At this point, I guess you could say that those aren’t spoilers but we’re going to have to agree to disagree on that. Also, if you were being ironic while calling him an innocent and he turns out not to be – well done, I eat my words.
Yeah, there’s no way that statement of mine could have been, oh, metaphoric. Or a deliberate exaggeration. Or poetic license. No way at all.
Regarding spoilers. I did think quite a bit about how much to give away in the review (and how much it might be interpreted that I’m giving away), and I came to the conclusion that the relative merits (and lack thereof) of the film were too important an aspect of that to avoid. I feel like I spoiled as little as possible in contrast to how the plot relates to the film’s quality.
Its interesting the way this is being marketed over here (the UK) – it’s being portrayed as much more ambiguous on the rights and wrongs of rendition than your review indicates the film actually is.
Its worrying isn’t it. Even when public opinion is about as vociferously against the War on Terror as its ever going to get the only films we get reflecting that fact have to have the sting pulled from them as much as possible. From what you say it doesn’t seem like the argument against Rendition is that it is wrong, just that it means we occasionally get the wrong guys with it.

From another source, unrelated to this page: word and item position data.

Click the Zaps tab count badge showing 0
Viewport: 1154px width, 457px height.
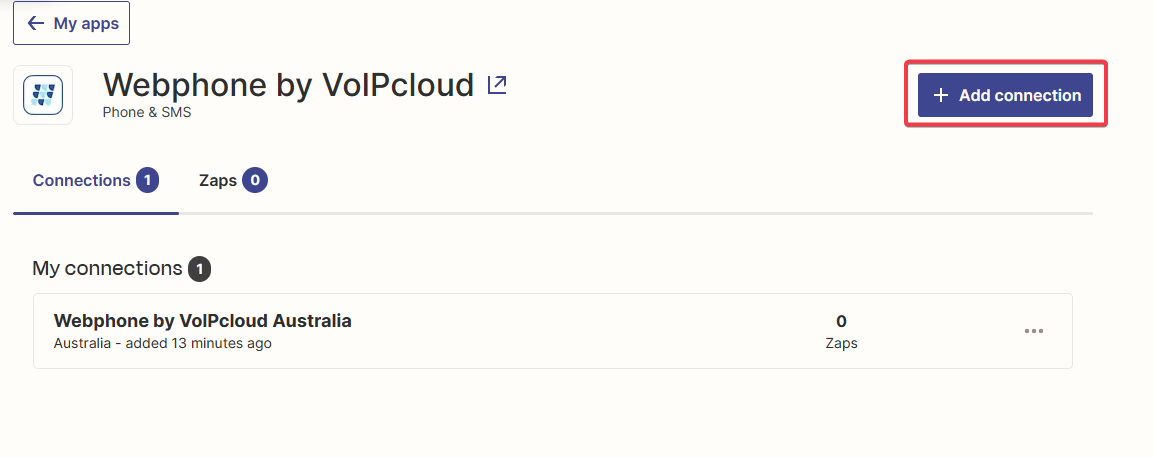point(255,181)
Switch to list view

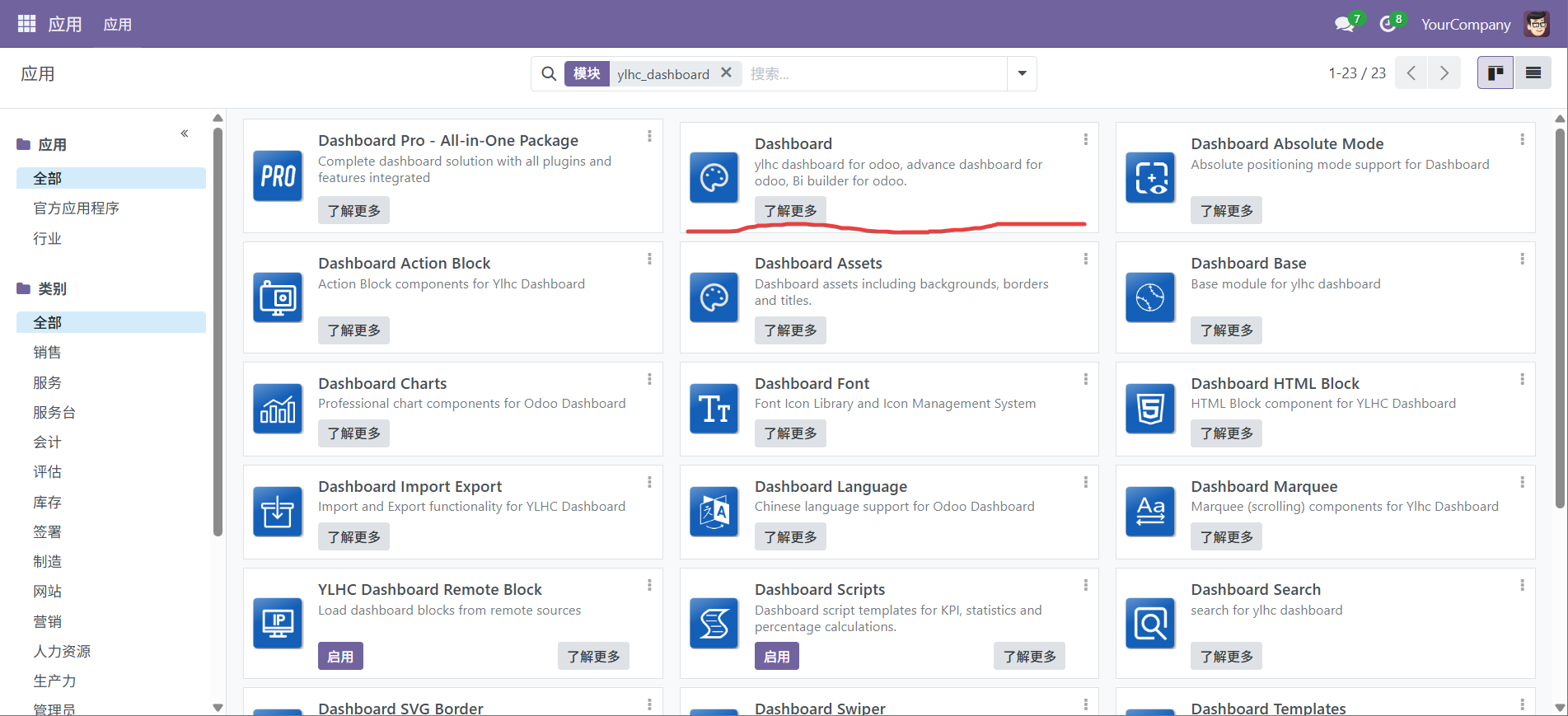pyautogui.click(x=1533, y=73)
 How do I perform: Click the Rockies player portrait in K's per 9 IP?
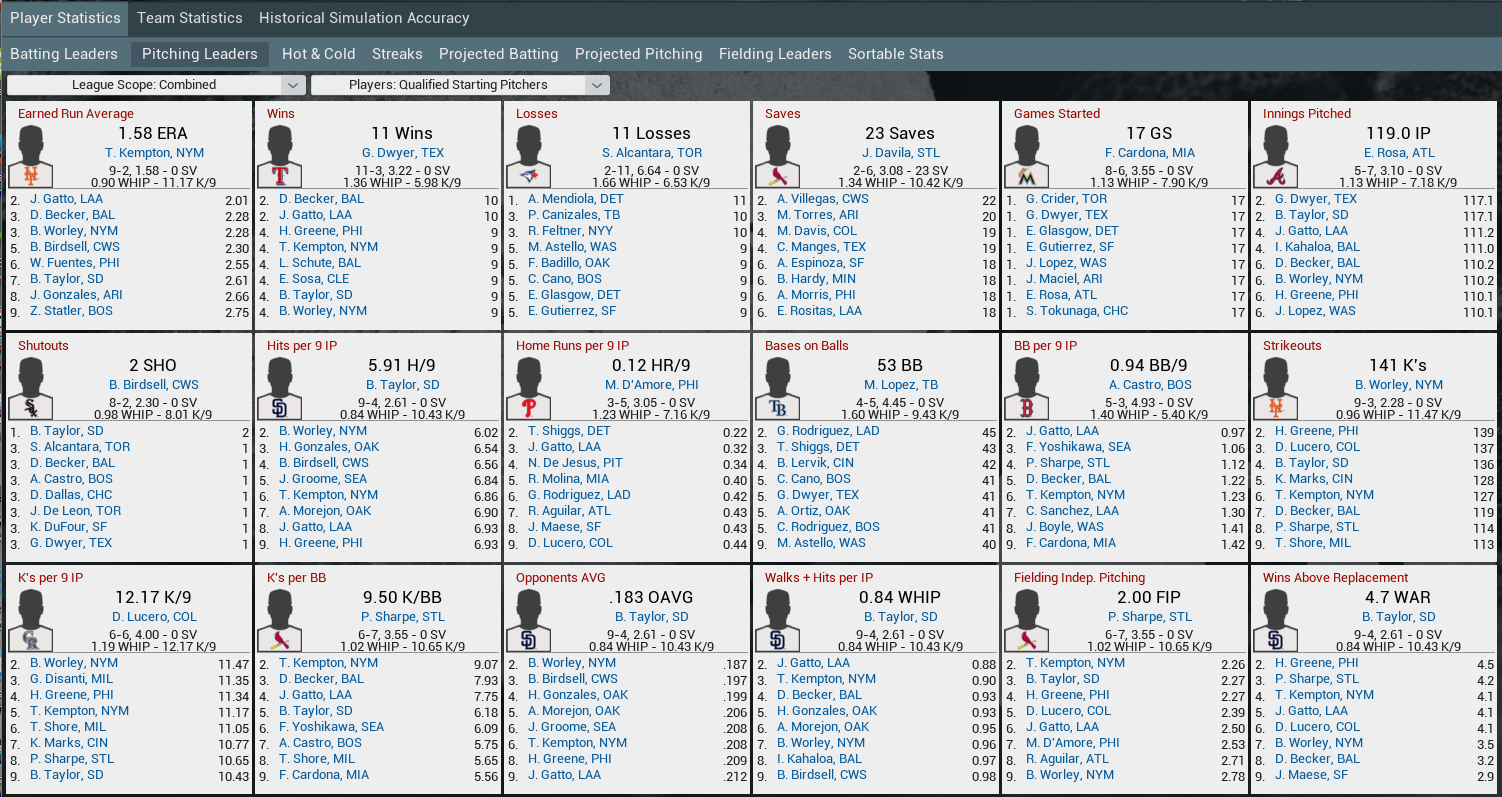click(36, 621)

Its like the other argument used against torture I hear a lot – that the information we get from it is often inaccurate. I just really don’t think the innocence of the people involved, or the accuracy of the information really has any moral bearing on whether torture is right or wrong.
Sorry, that was kind of ranty.
I don’t think the film is AT ALL ambiguous on the subject of rendition: it seems to me that the film comes out on the side that it’s always wrong.